見上げども、月は微か気配も残さず消えている。
時刻は丑三つ、まことの新月になった頃合いである。
岩盤を削り立てた慰霊の碑が、聳え立つ黒雲のように滲んで見える。
星の灯りも、細く頼りない。
虫の声もなく、ただただそよりともせぬ澱んだ空気があたりに満ち満ちている。
妙生寺の庵より、ここ、碑前までは、およそ雑木を縫う一本道。
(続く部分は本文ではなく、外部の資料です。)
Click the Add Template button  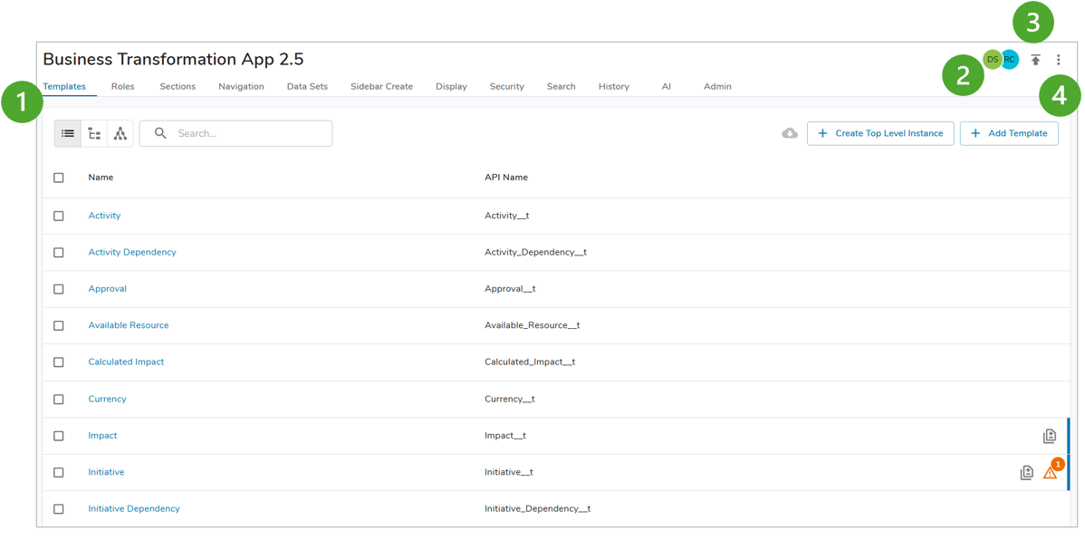1009,134
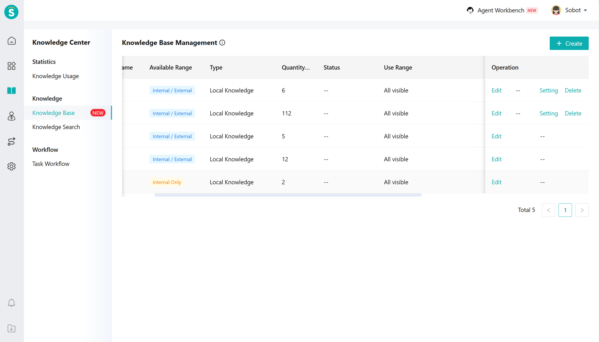Open the notifications bell icon
This screenshot has width=599, height=342.
(x=12, y=303)
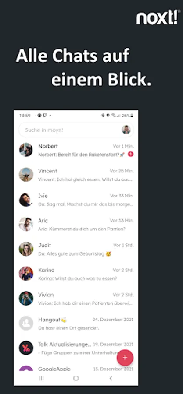Tap Vivion's profile picture
Screen dimensions: 183x394
tap(26, 298)
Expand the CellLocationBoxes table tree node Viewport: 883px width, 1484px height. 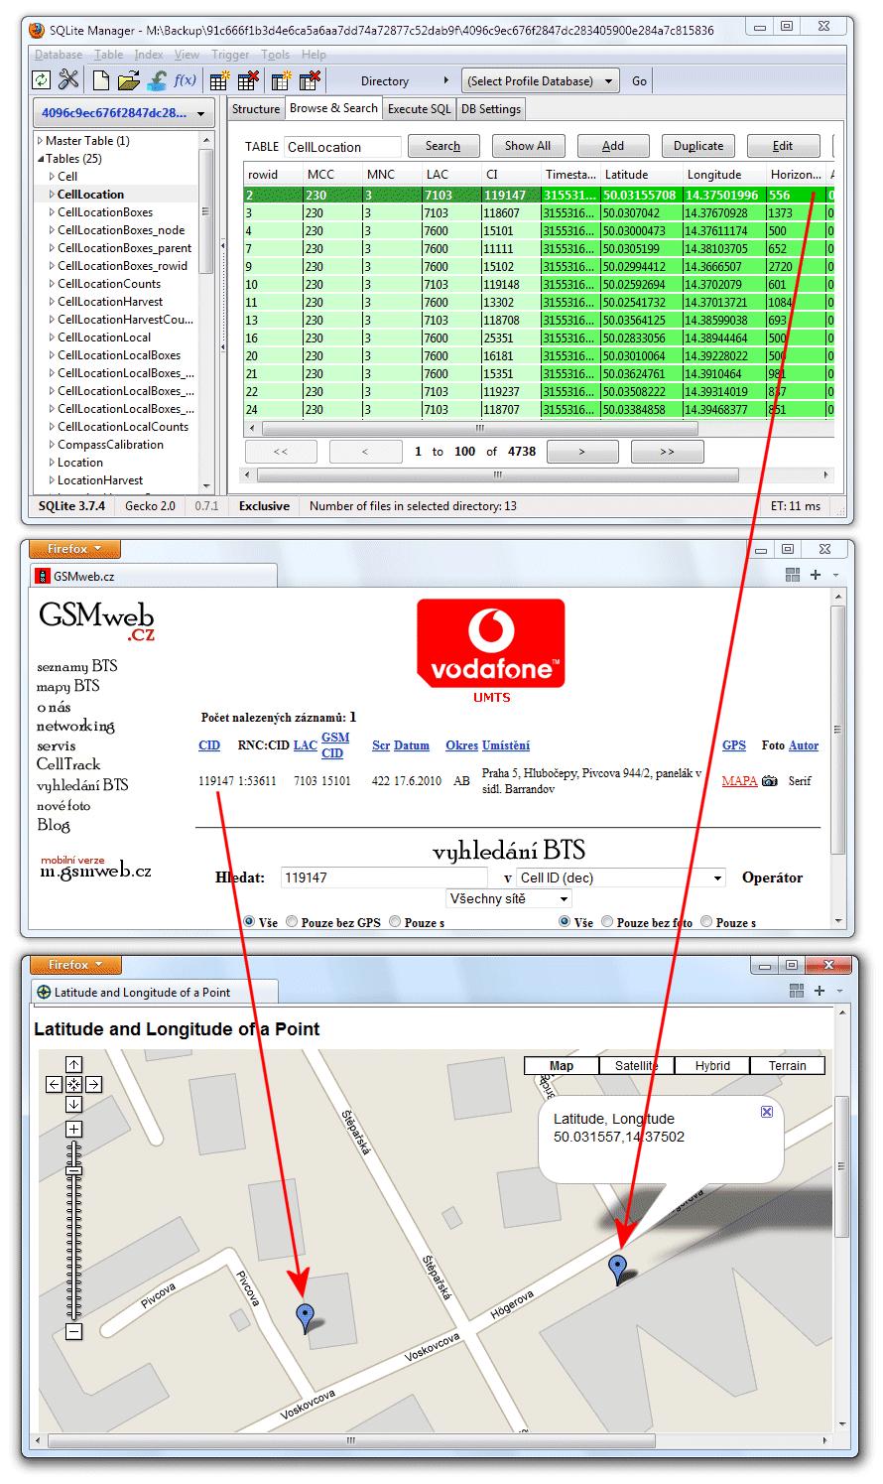click(52, 212)
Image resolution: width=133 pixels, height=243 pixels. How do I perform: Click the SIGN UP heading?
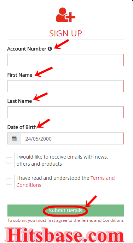pos(65,34)
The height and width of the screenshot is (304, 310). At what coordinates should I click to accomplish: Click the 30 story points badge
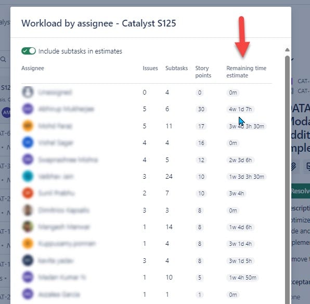pos(201,109)
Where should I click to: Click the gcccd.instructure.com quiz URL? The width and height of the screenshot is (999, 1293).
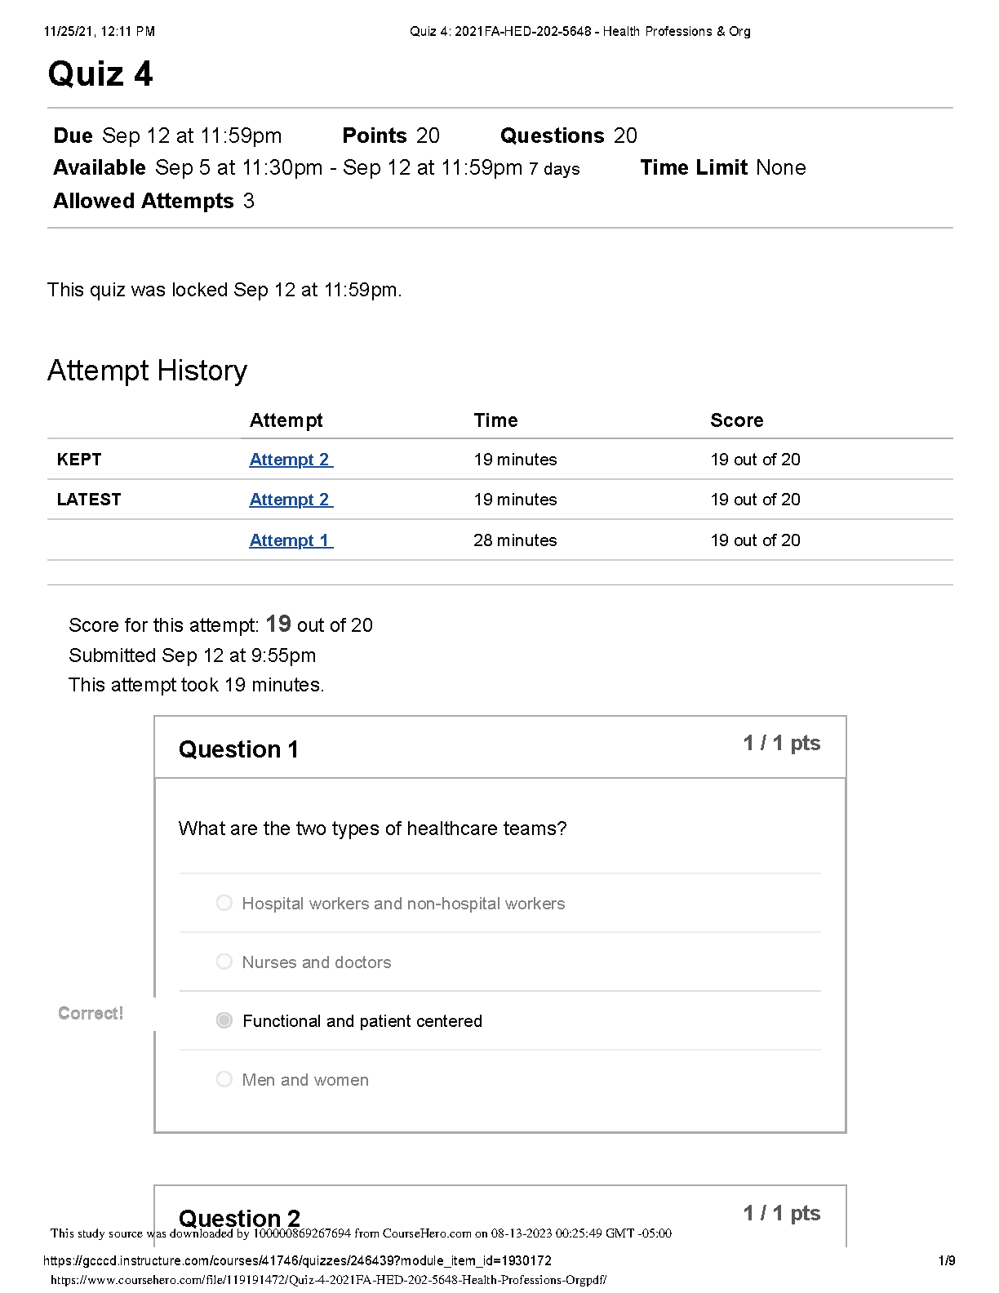coord(297,1260)
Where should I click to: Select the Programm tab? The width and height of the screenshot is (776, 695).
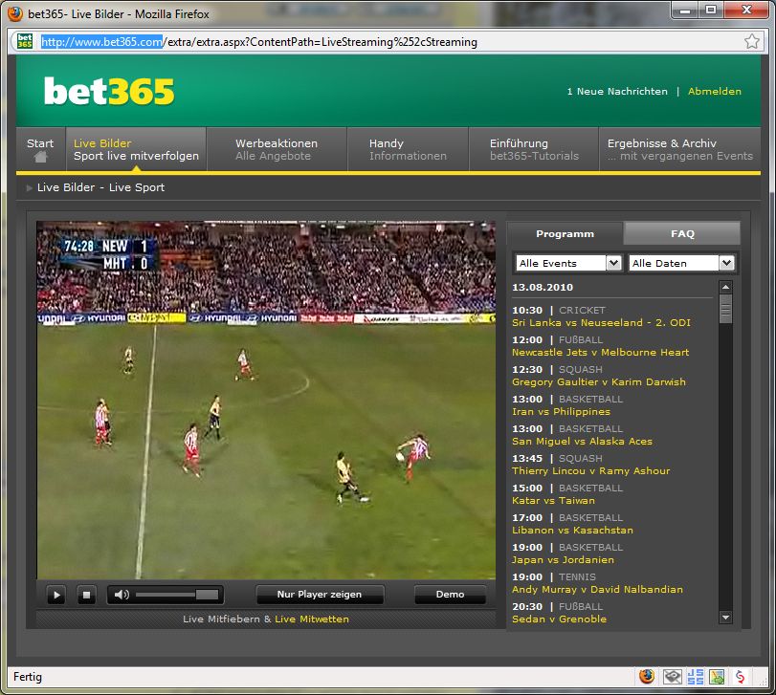tap(565, 233)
御前はじめ藤斬丸は「先に碑前にて」と、庵をあとにしていた。残った宗章はそれを見送り、縁側でしっかりと足下を――草鞋を締め直し、箇所の結び目を緩く湿らせ、引き締める。
ついで喘月を腰に、その柄糸を湿らせる。これも結び目を引き締め、手の内が滑らぬ用心である。
「そのう……旦那」
出立を整えている宗章の様子を、邪魔をせぬよう見守っているのが、かの猪頭、御嶽兵衛である。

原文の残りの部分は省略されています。